O porta-voz dos talibãs afirmou, esta terça-feira, que o grupo islâmico vai “respeitar os direitos das mulheres” desde que estejam dentro dos “limites da lei islâmica”, prometem uma amnistia para os afegãos que colaboraram com o exército norte-americano e uma passagem segura para os civis que queiram ir para o aeroporto. No entanto, com a diminuição do contingente militar no país, multiplicam-se os relatos de maus-tratos nos diversos postos de controlo que os talibãs montaram em Cabul.

Uma mulher e o seu filho foram fotografados com vários ferimentos na zona da cabeça e do rosto após um encontro com os talibãs num dos postos de controlo. Ao que tudo indica, acabaram por ser chicoteados publicamente. 

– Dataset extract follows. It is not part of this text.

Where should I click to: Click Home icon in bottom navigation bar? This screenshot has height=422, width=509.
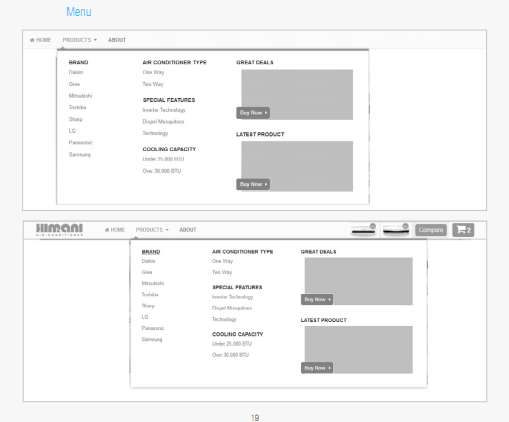pos(107,230)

Segundo o jornal britânico The Guardian, que cita fontes locais, o grupo islâmico estará a obrigar muitas das pessoas que tentam fugir para o aeroporto a voltar para trás. Esta informação foi corroborada por Jake Sullivan, conselheiro de Segurança da administração Biden, que revelou que o Governo norte-americano tem vindo a receber relatórios que dão conta de “números significativos de pessoas” a serem “obrigados a voltar para trás e até mesmo agredidos”. 

Sullivan garante que as autoridades americanas vão continuar a monitorizar a situação nos próximos dias de forma a garantir que os talibãs cumprem as suas promessas, mas sublinhou também a dificuldade das operações em causa.

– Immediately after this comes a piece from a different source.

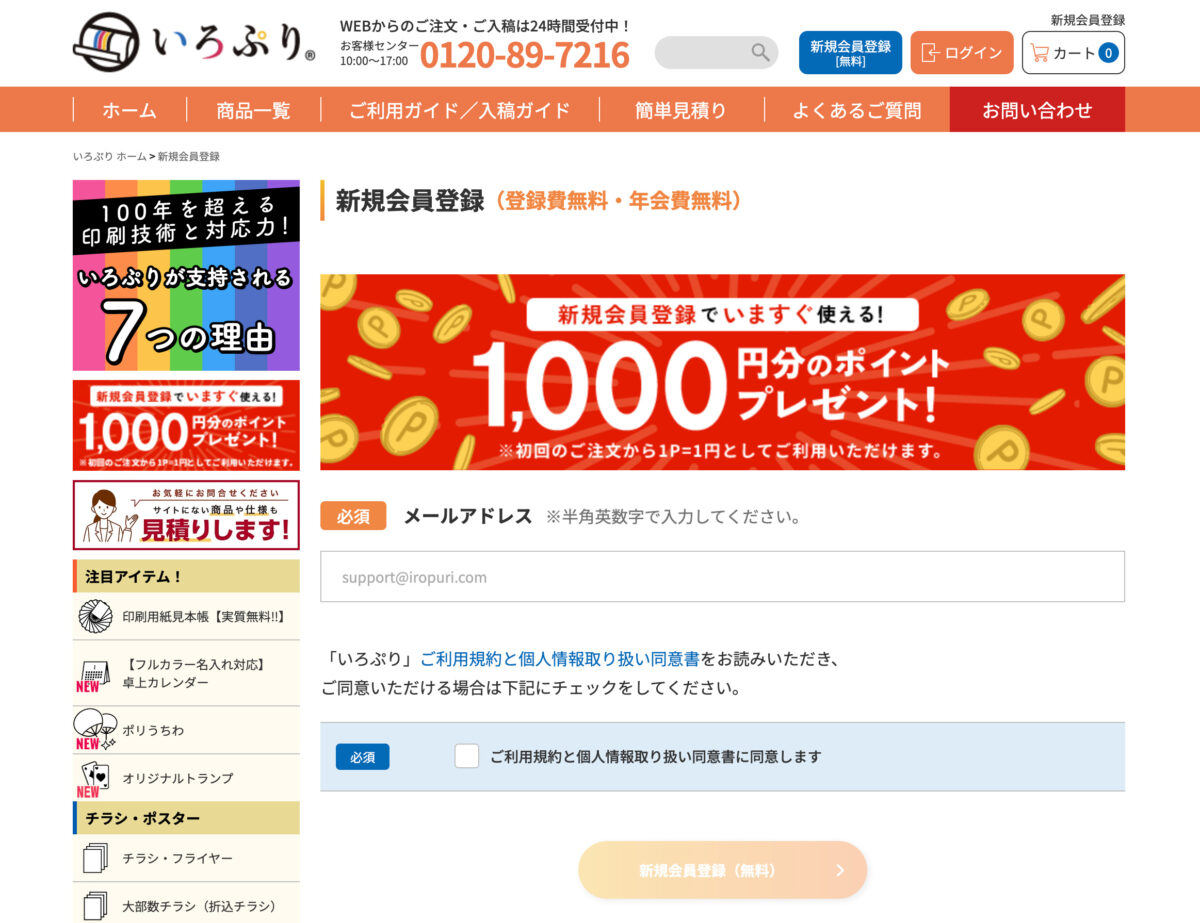Open the 印刷用紙見本帳 paper fan icon
Image resolution: width=1200 pixels, height=923 pixels.
95,616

Recorde-se que porta-voz da Casa Branca, Jen Psaki, garantiu que caso os talibãs falhassem a promessa de garantir passagem segura da população civil no acesso ao aeroporto de Cabul, adiantando que, caso isso não aconteça, as consequências “são todo o peso e foça dos militares dos Estados Unidos”. 

Em conferência de imprensa, o porta-voz dos talibãs, salientou que o direito ao trabalho de todas as mulheres seria mantido “dentro dos limites da lei da sharia”. No entanto, várias mulheres afegãs já expressaram a sua desconfiança para com as palavras do grupo. 

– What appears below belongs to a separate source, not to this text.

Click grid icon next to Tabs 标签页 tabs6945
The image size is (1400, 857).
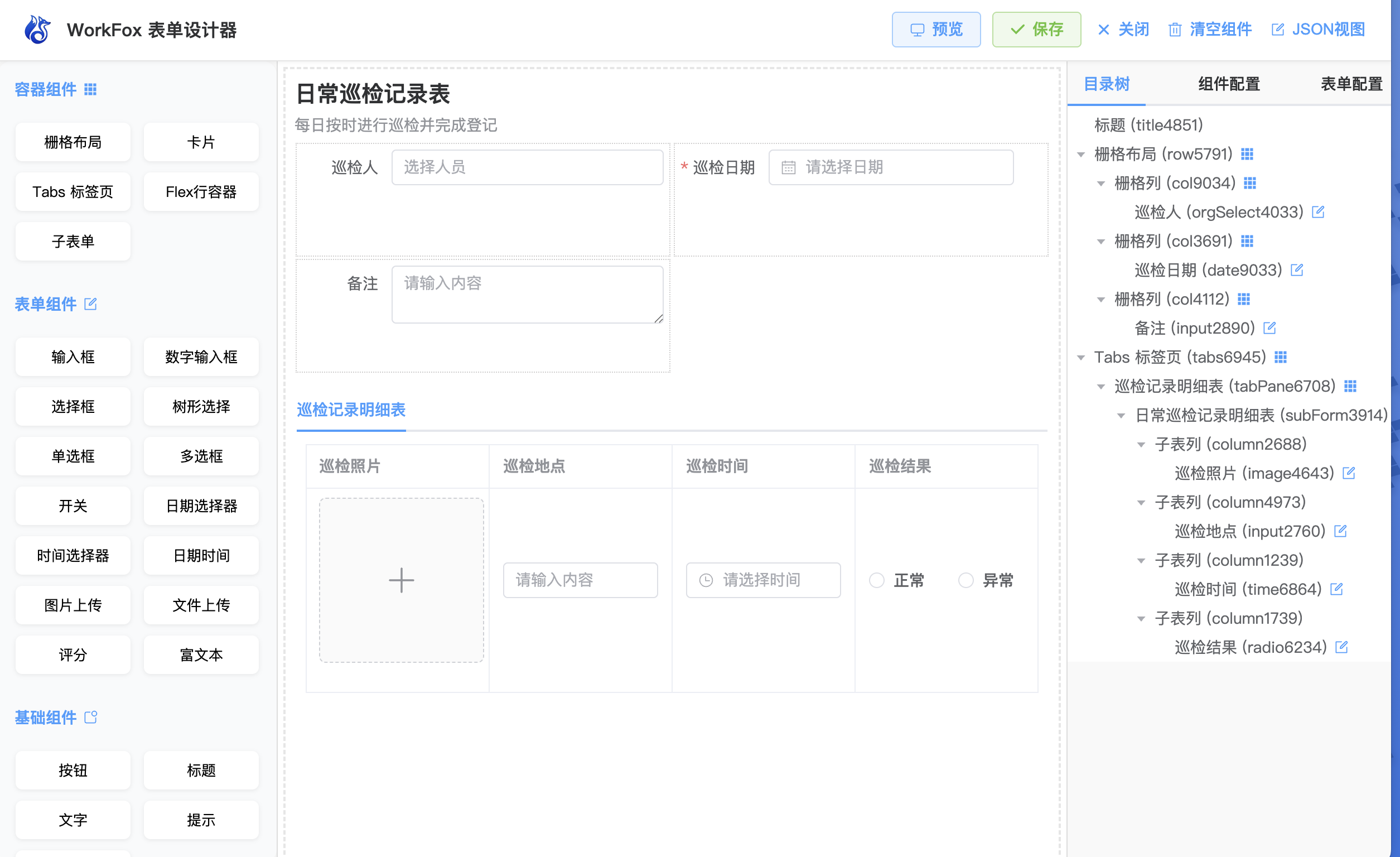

Fawzia Koofi, uma política afegã e ativista dos direitos das mulheres no país, afirmou que “na prática” o comportamento dos talibãs é “muito diferente” daquele que é veiculado nas conferências de imprensa. 

A mulher revelou que os relatos de mulheres proibidas de sair de casa sem usar burca ou escoltadas por um homem multiplicam-se a um “ritmo alarmante”.